В конце декабря Эжен вернулся в Париж. А весной, когда зацвели каштаны, союзные армии вступили в столицу Франции. Слово «казаки», которым парижские няньки вот уже в течение нескольких месяцев пугали детей, наполнялось совершенно вещественным смыслом: привязанные к деревьям бульваров, казацкие лошади жевали овес, ныряя мордами в торбы, и красные мундиры английских солдат приятно разнообразили и без того живописную толпу парижан.
Днем 6 апреля Наполеон подписал акт отречения. Перед отъездом на остров Эльба он пожелал проститься с гвардией.
— Солдаты! Вы мои старые товарищи по оружию, с которыми я всегда шел по дороге чести, — сказал он гвардейцам, выстроившимся в парадном дворе дворца Фонтенбло. — Нам теперь надо расстаться... Пользуйтесь покоем, который вы так справедливо заслужили, и будьте счастливы. У меня есть миссия, и, чтобы ее выполнить, я соглашаюсь жить: она состоит в том, чтобы рассказать потомству о великих делах, которые мы с вами вместе совершили. Я хотел бы всех вас сжать в своих объятиях, но дайте мне поцеловать это знамя, которое вас всех представляет...

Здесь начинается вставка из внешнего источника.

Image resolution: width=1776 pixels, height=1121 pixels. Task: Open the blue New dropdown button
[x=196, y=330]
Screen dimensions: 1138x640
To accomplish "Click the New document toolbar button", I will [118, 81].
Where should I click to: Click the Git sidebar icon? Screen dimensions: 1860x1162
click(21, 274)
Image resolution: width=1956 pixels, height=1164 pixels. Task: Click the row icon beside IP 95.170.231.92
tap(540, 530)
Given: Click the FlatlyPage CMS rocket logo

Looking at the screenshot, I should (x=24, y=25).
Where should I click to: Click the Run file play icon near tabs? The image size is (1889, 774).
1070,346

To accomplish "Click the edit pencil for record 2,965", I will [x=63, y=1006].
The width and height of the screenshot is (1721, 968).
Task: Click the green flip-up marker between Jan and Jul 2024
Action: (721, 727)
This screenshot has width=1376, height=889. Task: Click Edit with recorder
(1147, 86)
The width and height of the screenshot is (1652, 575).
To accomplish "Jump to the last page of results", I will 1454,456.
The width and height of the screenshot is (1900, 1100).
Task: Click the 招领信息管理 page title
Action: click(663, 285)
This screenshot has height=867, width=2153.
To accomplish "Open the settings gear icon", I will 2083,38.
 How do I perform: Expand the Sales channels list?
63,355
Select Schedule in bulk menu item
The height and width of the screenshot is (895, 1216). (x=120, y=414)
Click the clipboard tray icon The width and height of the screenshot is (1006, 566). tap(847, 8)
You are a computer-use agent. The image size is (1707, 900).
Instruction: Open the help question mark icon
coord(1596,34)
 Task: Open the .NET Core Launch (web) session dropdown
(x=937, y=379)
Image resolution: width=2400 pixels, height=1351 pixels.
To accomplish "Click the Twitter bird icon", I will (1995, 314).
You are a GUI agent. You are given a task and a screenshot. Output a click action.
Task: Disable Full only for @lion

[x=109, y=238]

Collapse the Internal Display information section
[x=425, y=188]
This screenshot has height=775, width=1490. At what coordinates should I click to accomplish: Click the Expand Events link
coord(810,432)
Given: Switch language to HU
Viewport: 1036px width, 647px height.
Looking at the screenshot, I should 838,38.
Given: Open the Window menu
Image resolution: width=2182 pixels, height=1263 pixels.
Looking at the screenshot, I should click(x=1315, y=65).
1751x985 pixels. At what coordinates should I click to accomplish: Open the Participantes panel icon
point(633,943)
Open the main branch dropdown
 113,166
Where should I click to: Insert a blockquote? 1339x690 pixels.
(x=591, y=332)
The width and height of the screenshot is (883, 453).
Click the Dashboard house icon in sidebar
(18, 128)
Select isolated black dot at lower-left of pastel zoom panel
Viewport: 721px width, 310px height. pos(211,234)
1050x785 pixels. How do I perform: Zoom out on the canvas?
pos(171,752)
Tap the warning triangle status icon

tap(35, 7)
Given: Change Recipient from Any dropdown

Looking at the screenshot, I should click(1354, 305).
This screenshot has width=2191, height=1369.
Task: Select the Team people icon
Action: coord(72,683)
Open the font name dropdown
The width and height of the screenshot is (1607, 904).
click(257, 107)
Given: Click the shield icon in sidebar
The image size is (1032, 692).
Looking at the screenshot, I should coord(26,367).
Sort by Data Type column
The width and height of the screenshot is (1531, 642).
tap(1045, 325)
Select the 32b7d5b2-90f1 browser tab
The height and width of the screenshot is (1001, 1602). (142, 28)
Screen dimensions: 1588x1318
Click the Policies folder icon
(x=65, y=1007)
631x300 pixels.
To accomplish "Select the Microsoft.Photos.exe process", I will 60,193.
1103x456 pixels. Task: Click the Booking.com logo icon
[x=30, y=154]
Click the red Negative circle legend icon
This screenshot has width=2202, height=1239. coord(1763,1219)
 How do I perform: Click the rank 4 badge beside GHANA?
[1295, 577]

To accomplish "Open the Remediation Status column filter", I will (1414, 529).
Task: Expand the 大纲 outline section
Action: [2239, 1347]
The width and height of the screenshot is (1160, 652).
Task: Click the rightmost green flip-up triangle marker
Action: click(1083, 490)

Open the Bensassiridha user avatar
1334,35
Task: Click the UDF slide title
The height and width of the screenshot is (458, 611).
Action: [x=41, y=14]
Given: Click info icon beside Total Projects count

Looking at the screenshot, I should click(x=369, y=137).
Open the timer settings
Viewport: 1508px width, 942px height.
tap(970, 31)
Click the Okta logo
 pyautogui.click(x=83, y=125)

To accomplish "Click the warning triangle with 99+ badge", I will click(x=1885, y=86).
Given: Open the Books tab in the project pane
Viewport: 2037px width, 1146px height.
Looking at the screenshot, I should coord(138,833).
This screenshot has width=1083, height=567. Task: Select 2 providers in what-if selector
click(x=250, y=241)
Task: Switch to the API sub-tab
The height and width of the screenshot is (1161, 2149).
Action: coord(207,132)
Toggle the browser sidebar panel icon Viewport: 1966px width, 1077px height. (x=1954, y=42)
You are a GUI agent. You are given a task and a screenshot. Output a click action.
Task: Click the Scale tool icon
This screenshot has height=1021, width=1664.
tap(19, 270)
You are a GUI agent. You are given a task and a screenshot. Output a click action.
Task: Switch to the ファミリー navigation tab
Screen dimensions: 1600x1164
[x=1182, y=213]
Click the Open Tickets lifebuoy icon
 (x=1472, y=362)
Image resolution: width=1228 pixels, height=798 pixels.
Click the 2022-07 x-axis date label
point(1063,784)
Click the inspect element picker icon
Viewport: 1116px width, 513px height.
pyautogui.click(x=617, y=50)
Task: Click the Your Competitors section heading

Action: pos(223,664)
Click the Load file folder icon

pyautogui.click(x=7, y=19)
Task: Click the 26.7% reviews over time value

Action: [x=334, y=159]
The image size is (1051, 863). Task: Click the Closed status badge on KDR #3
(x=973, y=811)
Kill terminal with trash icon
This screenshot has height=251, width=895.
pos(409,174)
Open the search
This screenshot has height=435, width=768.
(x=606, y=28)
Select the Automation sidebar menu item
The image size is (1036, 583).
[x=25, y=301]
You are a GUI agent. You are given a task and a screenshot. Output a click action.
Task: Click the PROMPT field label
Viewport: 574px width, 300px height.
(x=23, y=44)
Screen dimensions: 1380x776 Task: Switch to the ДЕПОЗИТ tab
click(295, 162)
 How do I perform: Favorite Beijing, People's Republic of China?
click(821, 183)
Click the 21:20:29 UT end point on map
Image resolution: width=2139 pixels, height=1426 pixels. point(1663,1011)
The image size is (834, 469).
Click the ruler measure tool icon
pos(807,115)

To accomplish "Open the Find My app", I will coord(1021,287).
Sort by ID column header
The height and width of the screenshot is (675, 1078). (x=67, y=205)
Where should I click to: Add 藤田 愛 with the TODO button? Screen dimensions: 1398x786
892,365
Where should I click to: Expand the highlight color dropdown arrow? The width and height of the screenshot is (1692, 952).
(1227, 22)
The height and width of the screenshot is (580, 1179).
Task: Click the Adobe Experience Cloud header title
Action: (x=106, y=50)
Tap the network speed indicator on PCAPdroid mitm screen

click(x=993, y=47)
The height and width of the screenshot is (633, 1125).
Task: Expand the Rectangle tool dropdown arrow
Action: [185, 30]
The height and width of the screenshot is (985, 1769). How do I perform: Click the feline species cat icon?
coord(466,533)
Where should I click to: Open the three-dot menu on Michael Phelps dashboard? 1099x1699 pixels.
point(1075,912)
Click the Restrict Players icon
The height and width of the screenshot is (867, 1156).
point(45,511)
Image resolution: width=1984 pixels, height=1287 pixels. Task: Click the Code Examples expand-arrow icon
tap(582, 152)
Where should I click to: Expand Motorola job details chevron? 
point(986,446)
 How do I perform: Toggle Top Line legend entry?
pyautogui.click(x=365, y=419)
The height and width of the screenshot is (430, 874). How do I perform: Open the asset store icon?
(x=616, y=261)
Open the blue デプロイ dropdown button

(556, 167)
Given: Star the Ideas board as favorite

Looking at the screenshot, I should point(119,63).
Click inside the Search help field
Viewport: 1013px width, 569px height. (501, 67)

«Ветераны уже не кричали: «Да здравствует император!» — повествует историк, — но их искаженные болью лица, глаза, полные слез, и угрюмое молчание, прерванное всхлипываниями в ту минуту, когда он обнял побежденное знамя, выразили всю любовь, всю скорбь, весь гнев армии».
3 сентября умерла мадам Делакруа-мать. Под старость она совсем растерялась, утратив с приходом Бурбонов и тот невинный почет, которым она все-таки пользовалась. Как-никак она была родственницей, хоть и дальней, императрицы Жозефины. Где-то, в восходящих коленах, линия Богарнэ пересекалась с родом Эбен, славным антверпенским родом мастеров по черному дереву, королевских мебельщиков. Так что можно сказать, что Эжен был некоторым образом родственник самого Бонапарта.
Как настоящий француз, Эжен был нежным и почтительным сыном. «Пусть тень ее бодрствует возле меня, и пусть ничто не заставит ее краснеть за сына...» — для традиционных чувств он не искал оригинального способа их выражения; он пользовался готовыми формулами. Но у него был острый и жесткий глаз: «Я спал. Моя сестра пришла меня разбудить; заливаясь слезами, она едва могла говорить: «Эжен, Эжен! Быстрее иди, может быть, мы не увидим больше нашей матери». Я оделся в страшной тревоге.